[start Raw records]

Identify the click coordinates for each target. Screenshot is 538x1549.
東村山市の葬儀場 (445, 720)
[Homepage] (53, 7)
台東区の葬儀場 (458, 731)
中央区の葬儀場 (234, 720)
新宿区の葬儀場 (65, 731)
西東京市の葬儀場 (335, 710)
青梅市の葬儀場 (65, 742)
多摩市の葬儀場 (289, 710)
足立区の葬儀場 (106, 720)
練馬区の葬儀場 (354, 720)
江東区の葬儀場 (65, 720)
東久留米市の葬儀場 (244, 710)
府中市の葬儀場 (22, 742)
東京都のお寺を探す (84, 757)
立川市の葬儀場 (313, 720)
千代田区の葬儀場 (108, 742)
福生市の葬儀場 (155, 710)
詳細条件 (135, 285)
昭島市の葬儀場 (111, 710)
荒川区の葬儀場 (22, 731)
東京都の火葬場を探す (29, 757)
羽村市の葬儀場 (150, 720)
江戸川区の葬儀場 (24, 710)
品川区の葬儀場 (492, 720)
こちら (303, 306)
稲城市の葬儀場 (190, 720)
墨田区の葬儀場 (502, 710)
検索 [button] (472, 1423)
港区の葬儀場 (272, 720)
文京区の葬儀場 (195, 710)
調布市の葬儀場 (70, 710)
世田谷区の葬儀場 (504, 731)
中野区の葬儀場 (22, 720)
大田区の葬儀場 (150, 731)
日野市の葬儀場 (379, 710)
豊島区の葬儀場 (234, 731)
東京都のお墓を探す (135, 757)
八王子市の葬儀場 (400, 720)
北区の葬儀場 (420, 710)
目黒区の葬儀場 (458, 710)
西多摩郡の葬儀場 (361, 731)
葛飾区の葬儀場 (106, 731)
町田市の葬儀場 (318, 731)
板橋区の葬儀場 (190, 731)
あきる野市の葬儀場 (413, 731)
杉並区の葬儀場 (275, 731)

[end Raw records]

§ **Given exercise**: Copy out the records word for word, starting with their first line and going on through the line that contains "東京都の火葬場を探す (29, 757)", both included.

§ **Response below**:
Identify the click coordinates for each target. Screenshot is 538x1549.
東村山市の葬儀場 (445, 720)
[Homepage] (53, 7)
台東区の葬儀場 (458, 731)
中央区の葬儀場 (234, 720)
新宿区の葬儀場 (65, 731)
西東京市の葬儀場 (335, 710)
青梅市の葬儀場 (65, 742)
多摩市の葬儀場 (289, 710)
足立区の葬儀場 (106, 720)
練馬区の葬儀場 (354, 720)
江東区の葬儀場 (65, 720)
東久留米市の葬儀場 (244, 710)
府中市の葬儀場 (22, 742)
東京都のお寺を探す (84, 757)
立川市の葬儀場 (313, 720)
千代田区の葬儀場 (108, 742)
福生市の葬儀場 (155, 710)
詳細条件 (135, 285)
昭島市の葬儀場 (111, 710)
荒川区の葬儀場 (22, 731)
東京都の火葬場を探す (29, 757)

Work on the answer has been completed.